CONSIGNE: Dans l'extrait sur la Chine en Afrique, relevez s'il vous plaît chacune des actions attribuées à la Chine dans la courte phrase qui suit « avance ses pions ».

La chine, sous couvert de l'amitié indéfectible des peuples chinois et africains, avance ses pions. Elle prête, construit, commerce, pille. Les bouleversements induits par l'arrivée des capitaux chinois en Afrique ne profitent qu'à la minorité introduite dans les sphères du pouvoir et de la corruption. Les gigantesques travaux ferroviaires, routiers,miniers, ne profitent que rarement à l'économie locale. Les entreprises chinoises débarquent avec leurs ingénieurs et ouvriers qui vivent en vase clos.
Mais l'impact prédateur de la Chine sur l'Afrique ne se réduit pas à l'appropriation des richesses minières et agricoles.
L'auteur constate que le commerce local si important en Afrique est petit à petit monopolisé par les émigrants chinois. Sénégalais Tidiane N'Diaye a pu constater sur les marchés de Dakar que les produits chinois importés (vaisselle,textile,alimentation...,concurrençaient les produits locaux plus chers . Et si au moins les produits chinois étaient de meilleure qualité ! On sait ce qu'il en est en France de la qualité "made in China" ; alors en Afrique....L'auteur cite l'exemple de médicaments "made in china" écoulés à bas prix en Afrique qui ont coûté la vie a des centaines de personnes.

DONNÉES FOURNIES:
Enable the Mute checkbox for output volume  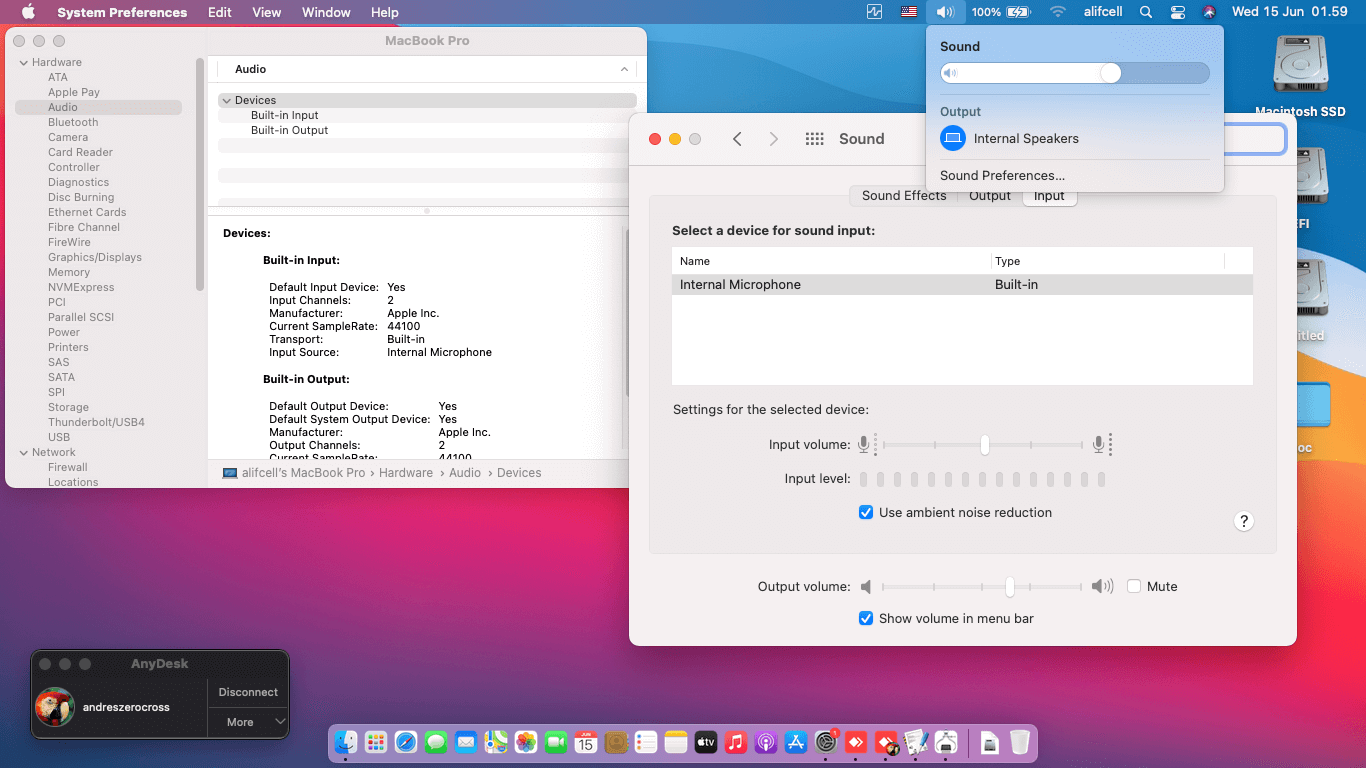pyautogui.click(x=1136, y=586)
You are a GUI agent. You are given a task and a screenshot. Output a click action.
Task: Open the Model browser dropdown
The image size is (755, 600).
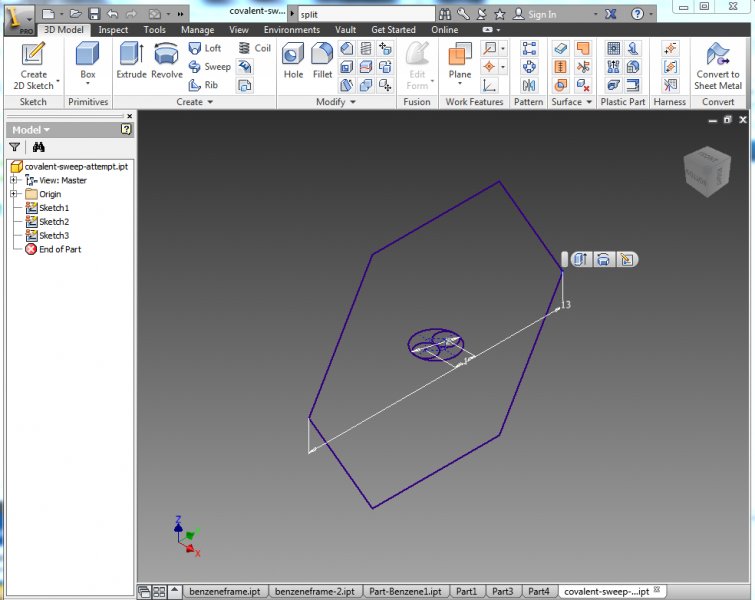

TÂCHE RÉALISÉE:
- prête
- construit
- commerce
- pille